======== Entries shown

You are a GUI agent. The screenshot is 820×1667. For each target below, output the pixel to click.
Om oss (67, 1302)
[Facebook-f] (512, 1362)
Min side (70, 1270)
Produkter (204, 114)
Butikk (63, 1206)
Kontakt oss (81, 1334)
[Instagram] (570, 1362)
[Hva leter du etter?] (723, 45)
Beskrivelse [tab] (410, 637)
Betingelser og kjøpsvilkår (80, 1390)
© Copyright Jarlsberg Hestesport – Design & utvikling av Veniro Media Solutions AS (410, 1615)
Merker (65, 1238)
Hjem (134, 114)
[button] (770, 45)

================
======== Entries shown

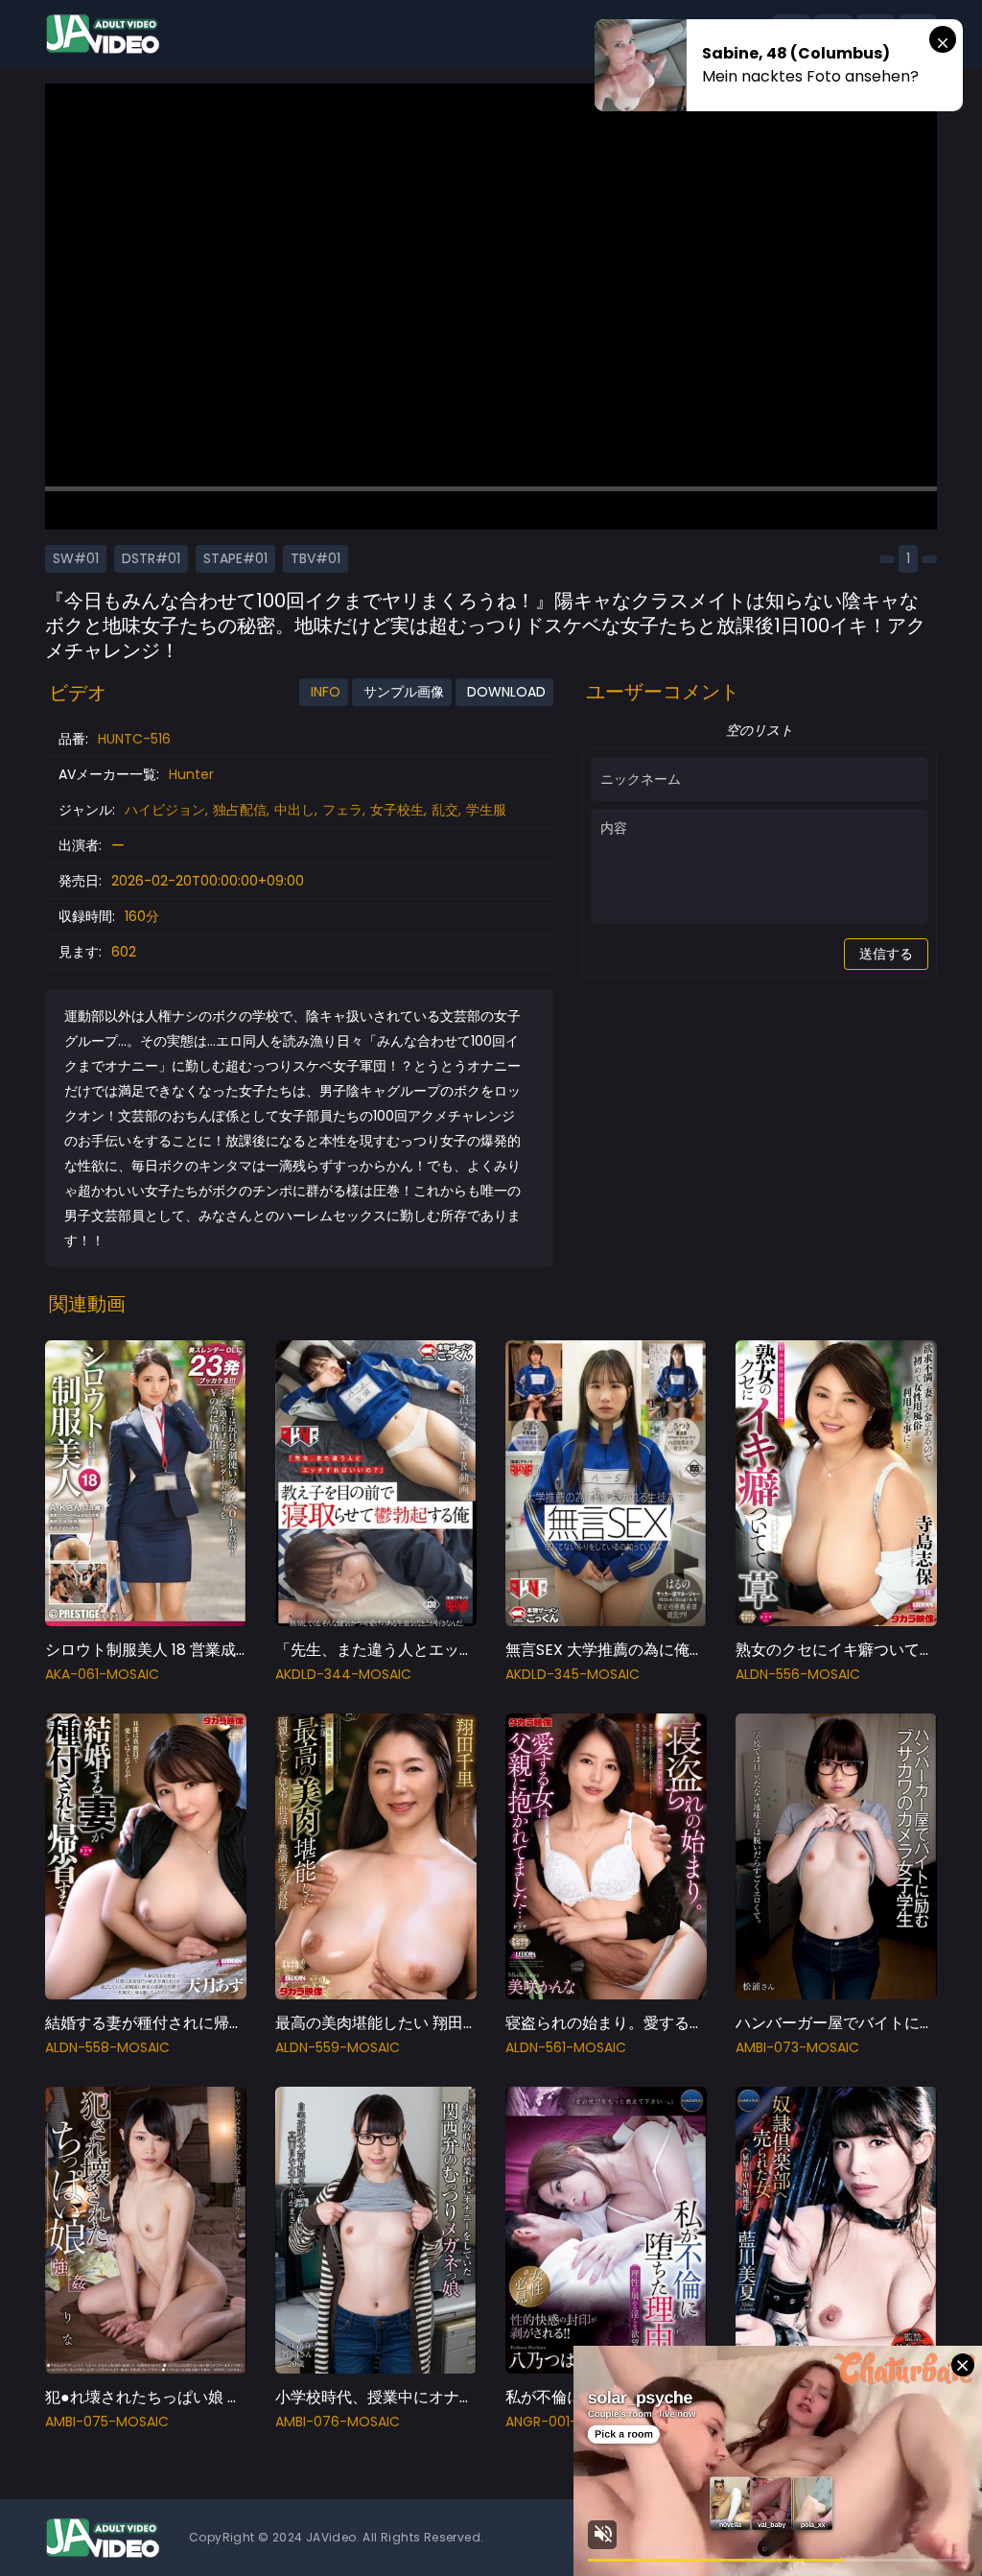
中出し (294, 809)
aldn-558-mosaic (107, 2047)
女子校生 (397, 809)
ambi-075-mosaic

================

→ Instructions to follow:
Go through the material above and output exactly the lines from the one containing "You are a GUI" through the one containing "[button] (770, 45)".

→ Task solution:
You are a GUI agent. The screenshot is 820×1667. For each target below, output the pixel to click.
Om oss (67, 1302)
[Facebook-f] (512, 1362)
Min side (70, 1270)
Produkter (204, 114)
Butikk (63, 1206)
Kontakt oss (81, 1334)
[Instagram] (570, 1362)
[Hva leter du etter?] (723, 45)
Beskrivelse [tab] (410, 637)
Betingelser og kjøpsvilkår (80, 1390)
© Copyright Jarlsberg Hestesport – Design & utvikling av Veniro Media Solutions AS (410, 1615)
Merker (65, 1238)
Hjem (134, 114)
[button] (770, 45)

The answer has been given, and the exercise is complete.